# EXERCISE DETAILS:
Copy out all lines in the material below that contain the string "logo".

# INPUT RECORDS:

========================

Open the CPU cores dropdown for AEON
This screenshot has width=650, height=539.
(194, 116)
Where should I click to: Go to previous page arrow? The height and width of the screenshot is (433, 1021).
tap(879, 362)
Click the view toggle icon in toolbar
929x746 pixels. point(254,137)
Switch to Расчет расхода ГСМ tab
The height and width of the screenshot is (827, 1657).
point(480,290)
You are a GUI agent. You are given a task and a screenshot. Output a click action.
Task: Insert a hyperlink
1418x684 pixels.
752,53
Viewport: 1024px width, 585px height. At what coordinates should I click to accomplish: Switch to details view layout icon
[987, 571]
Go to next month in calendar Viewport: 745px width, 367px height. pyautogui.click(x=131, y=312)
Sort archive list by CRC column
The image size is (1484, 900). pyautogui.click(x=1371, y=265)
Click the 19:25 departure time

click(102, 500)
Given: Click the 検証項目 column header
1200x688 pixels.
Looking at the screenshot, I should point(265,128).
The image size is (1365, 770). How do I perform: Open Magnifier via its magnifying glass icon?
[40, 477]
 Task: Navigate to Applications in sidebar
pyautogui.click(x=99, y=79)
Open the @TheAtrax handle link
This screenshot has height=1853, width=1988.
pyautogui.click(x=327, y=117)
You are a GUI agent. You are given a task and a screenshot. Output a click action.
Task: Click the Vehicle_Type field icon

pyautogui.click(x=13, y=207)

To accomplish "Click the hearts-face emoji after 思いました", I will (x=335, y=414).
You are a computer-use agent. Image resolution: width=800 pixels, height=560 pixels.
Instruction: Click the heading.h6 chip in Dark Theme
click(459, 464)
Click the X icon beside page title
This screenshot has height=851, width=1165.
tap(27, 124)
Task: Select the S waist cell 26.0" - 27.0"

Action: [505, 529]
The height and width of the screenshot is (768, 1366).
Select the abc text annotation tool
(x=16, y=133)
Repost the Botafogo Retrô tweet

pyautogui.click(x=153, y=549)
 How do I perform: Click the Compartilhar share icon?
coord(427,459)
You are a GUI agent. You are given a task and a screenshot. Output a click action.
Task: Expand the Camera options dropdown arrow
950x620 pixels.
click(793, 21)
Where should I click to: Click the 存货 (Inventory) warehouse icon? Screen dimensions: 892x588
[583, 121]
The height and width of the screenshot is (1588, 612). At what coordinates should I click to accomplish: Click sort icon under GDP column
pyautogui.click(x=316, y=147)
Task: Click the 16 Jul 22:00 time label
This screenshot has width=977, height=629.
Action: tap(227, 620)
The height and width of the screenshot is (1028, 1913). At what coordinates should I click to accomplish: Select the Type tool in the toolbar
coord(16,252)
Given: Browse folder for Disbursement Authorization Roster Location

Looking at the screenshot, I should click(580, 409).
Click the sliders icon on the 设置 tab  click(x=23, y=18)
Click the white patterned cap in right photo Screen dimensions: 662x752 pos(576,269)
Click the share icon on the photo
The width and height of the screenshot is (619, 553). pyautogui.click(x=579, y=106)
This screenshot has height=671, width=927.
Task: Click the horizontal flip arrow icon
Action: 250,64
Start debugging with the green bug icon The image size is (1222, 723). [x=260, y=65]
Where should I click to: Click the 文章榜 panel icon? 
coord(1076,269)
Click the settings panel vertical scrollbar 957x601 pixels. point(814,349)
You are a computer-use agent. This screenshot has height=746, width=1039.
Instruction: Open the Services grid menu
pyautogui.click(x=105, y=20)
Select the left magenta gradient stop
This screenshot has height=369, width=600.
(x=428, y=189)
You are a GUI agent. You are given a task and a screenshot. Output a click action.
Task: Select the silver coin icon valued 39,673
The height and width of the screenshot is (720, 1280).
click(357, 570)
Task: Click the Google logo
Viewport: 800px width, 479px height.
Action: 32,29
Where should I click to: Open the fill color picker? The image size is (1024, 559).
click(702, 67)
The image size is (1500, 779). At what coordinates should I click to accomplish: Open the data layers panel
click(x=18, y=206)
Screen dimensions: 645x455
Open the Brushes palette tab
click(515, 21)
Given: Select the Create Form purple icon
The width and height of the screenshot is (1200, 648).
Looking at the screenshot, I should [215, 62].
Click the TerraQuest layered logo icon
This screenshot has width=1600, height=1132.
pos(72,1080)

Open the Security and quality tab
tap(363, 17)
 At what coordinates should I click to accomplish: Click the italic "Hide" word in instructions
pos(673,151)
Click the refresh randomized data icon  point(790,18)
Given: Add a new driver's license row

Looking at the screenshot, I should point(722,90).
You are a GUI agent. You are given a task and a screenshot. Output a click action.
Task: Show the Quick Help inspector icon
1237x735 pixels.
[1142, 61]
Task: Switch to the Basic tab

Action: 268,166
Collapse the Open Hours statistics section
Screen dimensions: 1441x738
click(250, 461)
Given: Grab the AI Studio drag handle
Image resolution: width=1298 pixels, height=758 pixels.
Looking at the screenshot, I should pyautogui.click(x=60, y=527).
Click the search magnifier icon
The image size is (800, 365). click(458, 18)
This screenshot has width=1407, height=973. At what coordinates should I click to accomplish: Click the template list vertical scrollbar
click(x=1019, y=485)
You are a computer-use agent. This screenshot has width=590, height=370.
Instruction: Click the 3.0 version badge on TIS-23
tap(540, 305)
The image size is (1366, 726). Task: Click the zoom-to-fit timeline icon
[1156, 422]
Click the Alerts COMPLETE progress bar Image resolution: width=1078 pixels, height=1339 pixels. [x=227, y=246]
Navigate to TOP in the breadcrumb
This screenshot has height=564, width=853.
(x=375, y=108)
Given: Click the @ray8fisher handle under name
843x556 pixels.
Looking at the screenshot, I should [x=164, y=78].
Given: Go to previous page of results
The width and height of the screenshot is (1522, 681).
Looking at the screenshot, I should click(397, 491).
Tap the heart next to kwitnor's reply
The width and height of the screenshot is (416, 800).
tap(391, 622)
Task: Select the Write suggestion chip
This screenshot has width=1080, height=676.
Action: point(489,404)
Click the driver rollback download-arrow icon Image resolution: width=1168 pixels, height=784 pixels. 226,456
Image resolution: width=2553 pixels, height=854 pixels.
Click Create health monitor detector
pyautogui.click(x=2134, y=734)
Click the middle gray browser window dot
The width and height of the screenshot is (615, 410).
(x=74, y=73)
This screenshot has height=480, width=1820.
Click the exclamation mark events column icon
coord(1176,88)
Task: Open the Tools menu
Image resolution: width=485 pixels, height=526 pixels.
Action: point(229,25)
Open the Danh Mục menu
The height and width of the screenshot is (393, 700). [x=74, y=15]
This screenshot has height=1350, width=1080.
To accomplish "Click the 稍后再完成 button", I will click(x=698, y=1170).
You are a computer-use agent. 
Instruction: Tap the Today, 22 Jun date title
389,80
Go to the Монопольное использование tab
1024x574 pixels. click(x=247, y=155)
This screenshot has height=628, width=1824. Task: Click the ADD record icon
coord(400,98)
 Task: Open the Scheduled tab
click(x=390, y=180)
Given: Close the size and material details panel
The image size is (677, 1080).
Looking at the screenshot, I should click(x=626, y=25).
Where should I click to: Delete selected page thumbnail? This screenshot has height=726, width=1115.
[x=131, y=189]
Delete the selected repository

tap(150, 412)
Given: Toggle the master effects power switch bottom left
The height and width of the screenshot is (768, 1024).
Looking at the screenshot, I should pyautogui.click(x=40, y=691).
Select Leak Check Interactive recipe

========================

# COMPLETED TASK:
Task: Click the Google logo
Click the TerraQuest layered logo icon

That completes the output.